%%
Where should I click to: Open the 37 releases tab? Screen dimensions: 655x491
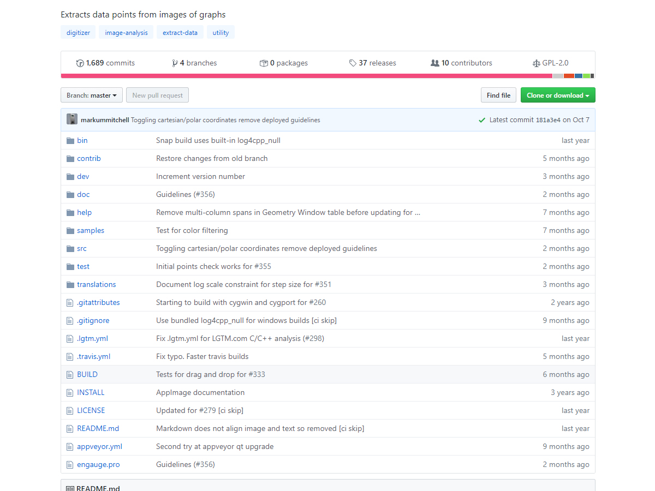coord(377,63)
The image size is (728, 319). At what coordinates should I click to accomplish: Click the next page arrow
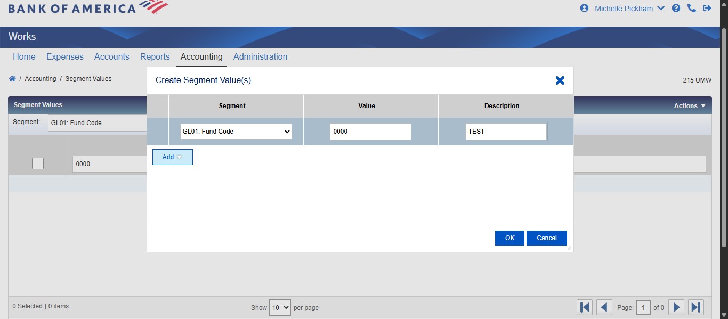pos(676,307)
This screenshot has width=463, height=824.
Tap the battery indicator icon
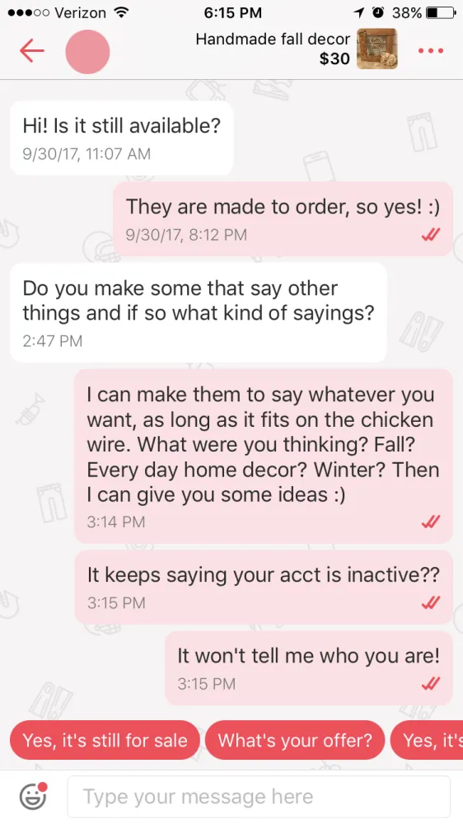441,12
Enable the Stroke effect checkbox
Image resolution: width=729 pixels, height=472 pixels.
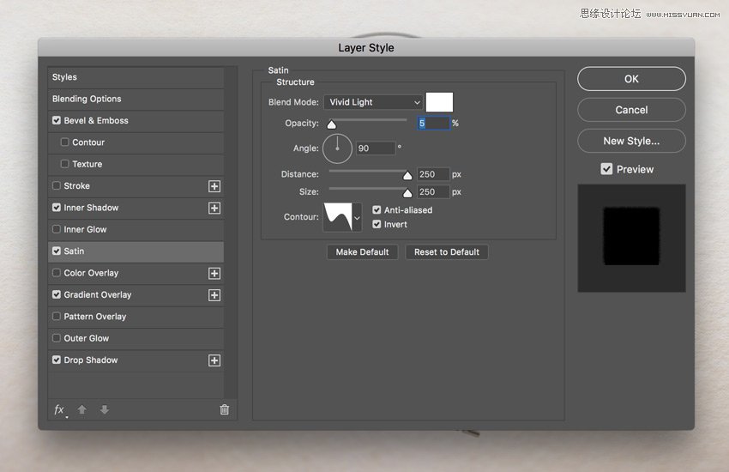pyautogui.click(x=57, y=186)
%%
EXERCISE AIM
Leave out the images and copy every record above exactly.

RESULT OF THIS TASK
Where should I click to: Open the 37 releases tab? Screen dimensions: 655x491
coord(377,63)
The image size is (728, 319). At what coordinates should I click to accomplish: Click the next page arrow
pos(676,307)
This screenshot has width=463, height=824.
Tap the battery indicator icon
441,12
Enable the Stroke effect checkbox
Image resolution: width=729 pixels, height=472 pixels.
pyautogui.click(x=57, y=186)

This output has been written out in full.